THE BÆTICAN WILDERNESS.
SPRING-NOTES OF BIRD-LIFE, NATURAL HISTORY, AND EXPLORATION IN THE MARISMA.

Part I.—April.

Andalucia may roughly be subdivided into four main regions, unequal in extent, but of well-marked physical characters and conformation. These are the sierras, and the rolling corn-lands, at both of which we have already glanced. Then there are the dehesas—wild, uncultivated wastes or prairies, of which more anon. Lastly, there are the marismas.

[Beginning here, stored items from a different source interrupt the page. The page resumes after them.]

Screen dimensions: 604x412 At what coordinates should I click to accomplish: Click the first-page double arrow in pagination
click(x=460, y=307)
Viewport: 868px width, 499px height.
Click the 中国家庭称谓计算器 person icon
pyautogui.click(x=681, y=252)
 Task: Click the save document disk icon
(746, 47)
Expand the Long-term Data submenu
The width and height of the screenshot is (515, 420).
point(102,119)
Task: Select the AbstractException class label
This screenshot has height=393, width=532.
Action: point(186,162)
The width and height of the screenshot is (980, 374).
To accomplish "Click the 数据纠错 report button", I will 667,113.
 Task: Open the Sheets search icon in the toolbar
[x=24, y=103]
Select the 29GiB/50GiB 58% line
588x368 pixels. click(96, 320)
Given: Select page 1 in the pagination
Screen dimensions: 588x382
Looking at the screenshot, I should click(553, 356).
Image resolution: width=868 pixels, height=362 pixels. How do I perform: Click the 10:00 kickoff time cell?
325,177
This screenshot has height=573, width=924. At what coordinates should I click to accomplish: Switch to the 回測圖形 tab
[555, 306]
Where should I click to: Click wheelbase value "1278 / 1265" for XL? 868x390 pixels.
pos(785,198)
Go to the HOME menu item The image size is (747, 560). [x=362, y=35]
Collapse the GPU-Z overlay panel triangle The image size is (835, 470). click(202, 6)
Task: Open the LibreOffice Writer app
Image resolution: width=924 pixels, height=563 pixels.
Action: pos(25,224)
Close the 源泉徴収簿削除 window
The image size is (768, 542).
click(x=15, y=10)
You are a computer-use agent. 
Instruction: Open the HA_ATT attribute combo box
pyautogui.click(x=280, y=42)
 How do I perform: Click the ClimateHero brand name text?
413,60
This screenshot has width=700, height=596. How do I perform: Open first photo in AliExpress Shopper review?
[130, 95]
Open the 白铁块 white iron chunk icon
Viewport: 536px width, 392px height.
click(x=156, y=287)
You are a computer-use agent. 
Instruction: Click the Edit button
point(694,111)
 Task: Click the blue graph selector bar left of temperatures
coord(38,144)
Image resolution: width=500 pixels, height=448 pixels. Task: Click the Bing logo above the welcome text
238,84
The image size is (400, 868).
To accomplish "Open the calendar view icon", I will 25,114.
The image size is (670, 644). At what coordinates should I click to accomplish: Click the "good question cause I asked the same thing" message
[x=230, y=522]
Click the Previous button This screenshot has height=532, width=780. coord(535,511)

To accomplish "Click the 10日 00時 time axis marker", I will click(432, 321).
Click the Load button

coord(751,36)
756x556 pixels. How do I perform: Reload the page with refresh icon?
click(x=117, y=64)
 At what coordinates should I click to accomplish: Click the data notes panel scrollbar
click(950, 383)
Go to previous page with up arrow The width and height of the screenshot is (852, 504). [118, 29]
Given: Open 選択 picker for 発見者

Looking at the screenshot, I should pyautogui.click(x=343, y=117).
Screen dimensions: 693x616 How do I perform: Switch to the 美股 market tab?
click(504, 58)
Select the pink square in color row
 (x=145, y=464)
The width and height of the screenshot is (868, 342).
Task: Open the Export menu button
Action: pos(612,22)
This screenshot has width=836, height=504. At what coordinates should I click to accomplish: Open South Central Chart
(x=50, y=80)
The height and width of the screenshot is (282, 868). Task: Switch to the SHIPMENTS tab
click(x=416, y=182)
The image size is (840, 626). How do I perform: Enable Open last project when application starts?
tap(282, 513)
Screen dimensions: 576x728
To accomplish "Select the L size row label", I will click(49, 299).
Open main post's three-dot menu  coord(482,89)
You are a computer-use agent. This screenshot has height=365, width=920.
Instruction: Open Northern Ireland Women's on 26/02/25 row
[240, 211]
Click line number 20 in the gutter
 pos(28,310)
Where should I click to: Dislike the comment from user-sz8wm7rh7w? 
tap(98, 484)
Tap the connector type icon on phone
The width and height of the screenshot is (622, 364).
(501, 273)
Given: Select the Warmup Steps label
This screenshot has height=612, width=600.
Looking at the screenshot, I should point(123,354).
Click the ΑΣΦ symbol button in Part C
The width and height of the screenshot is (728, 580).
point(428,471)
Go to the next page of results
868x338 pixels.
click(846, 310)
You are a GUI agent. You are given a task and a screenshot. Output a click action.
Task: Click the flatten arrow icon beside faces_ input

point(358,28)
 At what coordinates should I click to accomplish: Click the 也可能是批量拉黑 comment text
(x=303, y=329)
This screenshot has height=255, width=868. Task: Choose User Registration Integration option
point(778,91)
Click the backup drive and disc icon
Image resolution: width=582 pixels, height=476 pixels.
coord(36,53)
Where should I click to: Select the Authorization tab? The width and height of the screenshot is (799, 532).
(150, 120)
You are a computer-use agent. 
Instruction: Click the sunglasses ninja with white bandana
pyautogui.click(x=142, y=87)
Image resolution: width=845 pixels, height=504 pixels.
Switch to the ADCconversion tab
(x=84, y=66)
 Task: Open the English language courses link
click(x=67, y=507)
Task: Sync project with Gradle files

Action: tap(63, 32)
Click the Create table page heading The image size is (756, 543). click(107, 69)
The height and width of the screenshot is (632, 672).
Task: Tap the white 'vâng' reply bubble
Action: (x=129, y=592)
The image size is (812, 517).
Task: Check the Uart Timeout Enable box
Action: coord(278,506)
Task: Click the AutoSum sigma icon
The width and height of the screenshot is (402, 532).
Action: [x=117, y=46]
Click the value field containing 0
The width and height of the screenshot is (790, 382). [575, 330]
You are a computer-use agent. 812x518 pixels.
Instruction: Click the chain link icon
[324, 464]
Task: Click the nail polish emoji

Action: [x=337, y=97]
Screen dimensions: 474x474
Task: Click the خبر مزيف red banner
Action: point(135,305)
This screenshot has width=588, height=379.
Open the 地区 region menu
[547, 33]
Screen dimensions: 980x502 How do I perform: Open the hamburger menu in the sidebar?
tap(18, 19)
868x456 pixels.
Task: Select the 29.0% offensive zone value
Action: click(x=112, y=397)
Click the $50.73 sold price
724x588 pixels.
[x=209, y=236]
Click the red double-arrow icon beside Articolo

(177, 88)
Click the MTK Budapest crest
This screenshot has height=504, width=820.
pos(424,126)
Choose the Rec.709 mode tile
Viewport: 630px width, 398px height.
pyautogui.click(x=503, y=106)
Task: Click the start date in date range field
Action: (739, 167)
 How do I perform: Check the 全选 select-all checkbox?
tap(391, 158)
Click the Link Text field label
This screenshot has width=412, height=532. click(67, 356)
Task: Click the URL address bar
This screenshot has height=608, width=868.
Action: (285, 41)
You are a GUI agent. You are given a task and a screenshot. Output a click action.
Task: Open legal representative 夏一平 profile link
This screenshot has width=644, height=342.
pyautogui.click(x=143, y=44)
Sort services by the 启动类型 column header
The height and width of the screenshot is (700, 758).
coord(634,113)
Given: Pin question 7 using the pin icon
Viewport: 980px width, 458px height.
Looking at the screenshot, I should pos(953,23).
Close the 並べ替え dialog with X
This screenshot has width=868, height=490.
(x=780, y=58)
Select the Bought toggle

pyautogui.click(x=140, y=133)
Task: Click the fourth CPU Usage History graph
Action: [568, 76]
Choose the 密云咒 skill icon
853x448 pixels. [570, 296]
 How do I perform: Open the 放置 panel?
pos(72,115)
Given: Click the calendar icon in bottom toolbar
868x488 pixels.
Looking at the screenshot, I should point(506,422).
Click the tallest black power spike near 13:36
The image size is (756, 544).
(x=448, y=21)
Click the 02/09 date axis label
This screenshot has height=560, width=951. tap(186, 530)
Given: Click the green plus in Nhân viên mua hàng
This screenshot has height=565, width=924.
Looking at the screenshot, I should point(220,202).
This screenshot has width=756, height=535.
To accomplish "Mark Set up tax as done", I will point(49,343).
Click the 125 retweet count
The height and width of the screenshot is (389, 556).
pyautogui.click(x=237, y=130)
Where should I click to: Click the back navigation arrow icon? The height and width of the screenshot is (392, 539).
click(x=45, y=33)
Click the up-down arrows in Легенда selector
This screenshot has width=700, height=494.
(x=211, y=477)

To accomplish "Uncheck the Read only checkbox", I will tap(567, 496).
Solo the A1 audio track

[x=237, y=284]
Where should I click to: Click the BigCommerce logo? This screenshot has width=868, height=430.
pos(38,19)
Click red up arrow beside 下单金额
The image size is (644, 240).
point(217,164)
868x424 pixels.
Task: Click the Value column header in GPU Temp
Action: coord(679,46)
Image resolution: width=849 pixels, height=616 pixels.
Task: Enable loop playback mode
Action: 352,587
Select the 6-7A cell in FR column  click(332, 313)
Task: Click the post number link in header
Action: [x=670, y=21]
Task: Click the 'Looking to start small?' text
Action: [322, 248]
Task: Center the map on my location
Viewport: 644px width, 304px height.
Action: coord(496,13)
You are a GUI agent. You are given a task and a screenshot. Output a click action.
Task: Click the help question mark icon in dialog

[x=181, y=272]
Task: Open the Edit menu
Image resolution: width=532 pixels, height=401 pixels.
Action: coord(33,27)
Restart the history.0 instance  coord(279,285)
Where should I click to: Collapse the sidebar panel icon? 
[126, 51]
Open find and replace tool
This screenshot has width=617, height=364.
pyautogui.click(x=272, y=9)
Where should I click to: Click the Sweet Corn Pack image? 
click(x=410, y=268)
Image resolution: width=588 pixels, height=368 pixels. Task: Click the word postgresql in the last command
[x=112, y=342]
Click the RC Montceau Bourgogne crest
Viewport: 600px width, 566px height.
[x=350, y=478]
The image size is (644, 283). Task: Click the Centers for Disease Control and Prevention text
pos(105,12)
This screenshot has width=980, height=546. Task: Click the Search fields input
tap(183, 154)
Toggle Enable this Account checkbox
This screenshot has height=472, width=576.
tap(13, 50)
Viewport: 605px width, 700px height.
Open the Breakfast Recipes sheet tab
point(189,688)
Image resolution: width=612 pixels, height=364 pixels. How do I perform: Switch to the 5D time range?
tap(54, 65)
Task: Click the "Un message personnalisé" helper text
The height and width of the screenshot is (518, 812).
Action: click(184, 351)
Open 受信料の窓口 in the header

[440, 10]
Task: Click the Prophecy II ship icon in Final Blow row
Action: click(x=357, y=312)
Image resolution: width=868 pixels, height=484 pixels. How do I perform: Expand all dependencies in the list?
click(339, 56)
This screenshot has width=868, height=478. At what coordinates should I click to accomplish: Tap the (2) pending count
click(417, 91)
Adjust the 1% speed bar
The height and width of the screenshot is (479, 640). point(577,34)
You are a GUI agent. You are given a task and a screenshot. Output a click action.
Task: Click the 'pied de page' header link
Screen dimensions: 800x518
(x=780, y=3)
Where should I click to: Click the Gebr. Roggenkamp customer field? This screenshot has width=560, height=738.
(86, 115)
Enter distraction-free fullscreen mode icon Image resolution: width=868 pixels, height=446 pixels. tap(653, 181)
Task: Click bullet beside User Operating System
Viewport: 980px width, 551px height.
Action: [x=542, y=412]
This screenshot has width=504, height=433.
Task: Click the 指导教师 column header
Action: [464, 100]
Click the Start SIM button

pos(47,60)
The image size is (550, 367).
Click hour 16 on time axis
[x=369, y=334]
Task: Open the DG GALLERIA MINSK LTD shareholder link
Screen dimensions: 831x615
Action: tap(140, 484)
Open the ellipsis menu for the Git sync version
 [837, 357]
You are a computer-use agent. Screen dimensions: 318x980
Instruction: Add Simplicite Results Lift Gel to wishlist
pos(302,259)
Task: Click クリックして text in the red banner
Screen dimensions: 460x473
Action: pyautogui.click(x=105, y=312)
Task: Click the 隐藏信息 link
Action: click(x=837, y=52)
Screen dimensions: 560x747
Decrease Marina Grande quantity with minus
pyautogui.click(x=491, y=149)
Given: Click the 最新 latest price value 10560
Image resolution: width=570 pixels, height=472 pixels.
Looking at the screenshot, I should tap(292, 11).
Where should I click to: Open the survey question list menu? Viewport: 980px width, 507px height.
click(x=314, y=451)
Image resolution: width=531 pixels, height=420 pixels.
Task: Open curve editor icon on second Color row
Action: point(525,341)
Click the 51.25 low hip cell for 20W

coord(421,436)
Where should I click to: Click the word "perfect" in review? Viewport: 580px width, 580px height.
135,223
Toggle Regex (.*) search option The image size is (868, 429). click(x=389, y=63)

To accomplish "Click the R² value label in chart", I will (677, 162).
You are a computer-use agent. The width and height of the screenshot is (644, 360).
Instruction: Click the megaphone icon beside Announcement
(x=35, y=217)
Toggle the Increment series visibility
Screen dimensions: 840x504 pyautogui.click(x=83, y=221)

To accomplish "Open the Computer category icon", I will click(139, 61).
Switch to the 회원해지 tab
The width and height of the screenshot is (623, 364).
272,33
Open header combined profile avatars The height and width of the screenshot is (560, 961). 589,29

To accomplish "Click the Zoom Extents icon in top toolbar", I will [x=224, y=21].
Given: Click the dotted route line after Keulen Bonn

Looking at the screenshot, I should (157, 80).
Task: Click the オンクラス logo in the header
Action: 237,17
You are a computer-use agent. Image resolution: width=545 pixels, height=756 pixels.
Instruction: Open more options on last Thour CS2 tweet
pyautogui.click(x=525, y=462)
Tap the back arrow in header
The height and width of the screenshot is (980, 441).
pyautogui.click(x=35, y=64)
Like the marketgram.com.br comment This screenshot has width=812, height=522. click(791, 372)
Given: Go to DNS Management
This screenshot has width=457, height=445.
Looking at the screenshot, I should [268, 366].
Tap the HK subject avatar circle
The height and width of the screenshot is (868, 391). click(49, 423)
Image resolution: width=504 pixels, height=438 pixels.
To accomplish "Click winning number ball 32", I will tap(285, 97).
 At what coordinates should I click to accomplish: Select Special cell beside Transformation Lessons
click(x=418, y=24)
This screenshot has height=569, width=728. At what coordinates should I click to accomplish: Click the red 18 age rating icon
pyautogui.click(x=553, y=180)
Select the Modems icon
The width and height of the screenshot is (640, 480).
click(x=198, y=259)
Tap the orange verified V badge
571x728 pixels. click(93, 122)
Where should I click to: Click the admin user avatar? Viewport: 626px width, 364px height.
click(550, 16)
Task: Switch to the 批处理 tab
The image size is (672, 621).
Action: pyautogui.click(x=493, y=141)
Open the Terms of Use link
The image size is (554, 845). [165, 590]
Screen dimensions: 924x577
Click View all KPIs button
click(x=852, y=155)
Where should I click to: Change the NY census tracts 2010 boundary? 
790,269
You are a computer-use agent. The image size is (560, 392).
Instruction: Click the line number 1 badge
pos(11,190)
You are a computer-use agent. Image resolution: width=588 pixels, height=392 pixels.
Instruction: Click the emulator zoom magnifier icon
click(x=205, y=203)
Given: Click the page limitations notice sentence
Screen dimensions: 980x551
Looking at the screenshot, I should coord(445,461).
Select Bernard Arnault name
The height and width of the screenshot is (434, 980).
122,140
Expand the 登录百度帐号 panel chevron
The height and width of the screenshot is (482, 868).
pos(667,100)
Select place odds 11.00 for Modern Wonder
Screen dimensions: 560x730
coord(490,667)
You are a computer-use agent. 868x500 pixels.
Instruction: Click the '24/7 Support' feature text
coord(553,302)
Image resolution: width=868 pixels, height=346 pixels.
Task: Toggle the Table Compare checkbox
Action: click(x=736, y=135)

We have in English no equivalent to the Spanish "marisma," and these regions are so peculiar, both physically and ornithologically, as to require a short description. Geologically, the marismas are the deltas of great rivers, the alluvial accumulations of ages, deposited, layer upon layer, on the sea-bottom till the myriad particles thrust back the sea, and form level plains of dry land. The struggle between rival elements does not terminate, but the attacks of the liquid combatant only seem to result in still further assuring the victory of terra firma, by banking up between the opposing forces an impregnable rampart of sand. The latter, overlying the margin of the rich alluvial mud, is thus capable, in its hollows and deeper dells, of sustaining a luxuriant plant-life, which in turn serves to fortify and consolidate its otherwise unstable consistency.[18]